Dataset entries
--
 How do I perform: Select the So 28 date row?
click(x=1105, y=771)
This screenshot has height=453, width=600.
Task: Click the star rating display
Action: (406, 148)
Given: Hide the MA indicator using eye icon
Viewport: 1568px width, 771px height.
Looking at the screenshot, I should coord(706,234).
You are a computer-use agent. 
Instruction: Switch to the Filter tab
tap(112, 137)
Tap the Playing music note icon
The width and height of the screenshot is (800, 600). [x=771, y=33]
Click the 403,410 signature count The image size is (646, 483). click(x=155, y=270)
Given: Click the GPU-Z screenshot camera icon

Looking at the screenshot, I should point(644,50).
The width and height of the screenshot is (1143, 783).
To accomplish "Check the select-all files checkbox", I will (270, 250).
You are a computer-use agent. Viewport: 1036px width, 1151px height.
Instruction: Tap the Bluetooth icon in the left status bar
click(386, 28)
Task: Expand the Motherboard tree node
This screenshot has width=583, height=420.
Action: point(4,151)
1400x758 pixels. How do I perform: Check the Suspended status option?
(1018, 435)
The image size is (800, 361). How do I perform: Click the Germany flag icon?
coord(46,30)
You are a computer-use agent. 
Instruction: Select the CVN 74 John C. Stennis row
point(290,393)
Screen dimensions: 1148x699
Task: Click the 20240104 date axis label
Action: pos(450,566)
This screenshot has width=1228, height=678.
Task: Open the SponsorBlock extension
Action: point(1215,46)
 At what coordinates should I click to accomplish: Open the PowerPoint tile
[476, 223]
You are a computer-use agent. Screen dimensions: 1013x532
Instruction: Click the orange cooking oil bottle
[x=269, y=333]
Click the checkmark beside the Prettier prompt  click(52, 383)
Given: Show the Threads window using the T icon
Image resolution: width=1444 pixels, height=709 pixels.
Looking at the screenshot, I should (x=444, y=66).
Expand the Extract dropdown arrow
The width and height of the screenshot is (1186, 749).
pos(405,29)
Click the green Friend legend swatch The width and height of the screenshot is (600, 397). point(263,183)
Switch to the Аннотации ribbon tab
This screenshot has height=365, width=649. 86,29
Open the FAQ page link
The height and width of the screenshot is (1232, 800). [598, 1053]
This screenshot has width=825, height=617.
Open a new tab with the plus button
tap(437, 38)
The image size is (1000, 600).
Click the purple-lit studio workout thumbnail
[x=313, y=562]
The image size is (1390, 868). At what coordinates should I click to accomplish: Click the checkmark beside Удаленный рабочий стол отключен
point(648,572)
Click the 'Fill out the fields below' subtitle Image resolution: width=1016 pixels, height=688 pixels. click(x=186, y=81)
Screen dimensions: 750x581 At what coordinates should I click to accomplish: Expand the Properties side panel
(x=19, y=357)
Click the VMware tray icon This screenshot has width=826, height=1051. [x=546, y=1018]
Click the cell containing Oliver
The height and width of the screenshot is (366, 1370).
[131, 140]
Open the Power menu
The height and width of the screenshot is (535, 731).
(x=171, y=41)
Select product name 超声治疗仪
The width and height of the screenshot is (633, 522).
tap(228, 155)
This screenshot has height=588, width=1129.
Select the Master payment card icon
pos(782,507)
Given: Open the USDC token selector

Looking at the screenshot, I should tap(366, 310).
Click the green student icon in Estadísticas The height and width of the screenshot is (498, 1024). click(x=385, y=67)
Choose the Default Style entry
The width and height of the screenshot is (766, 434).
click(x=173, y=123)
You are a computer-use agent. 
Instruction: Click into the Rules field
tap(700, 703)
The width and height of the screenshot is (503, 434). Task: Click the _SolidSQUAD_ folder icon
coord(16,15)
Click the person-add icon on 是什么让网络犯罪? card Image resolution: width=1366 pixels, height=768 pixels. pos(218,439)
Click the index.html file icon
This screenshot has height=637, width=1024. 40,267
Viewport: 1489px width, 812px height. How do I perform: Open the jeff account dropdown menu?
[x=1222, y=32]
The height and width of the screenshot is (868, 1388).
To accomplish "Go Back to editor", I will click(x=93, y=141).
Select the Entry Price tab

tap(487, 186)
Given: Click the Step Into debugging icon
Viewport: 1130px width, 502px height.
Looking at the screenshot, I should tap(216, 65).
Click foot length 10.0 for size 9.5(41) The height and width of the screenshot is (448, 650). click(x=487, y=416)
--
WHAT THE EXERCISE ASKS:
In the data above, how many lines contain the word "using"? Only the number is wanted.

WORKED SOLUTION:
2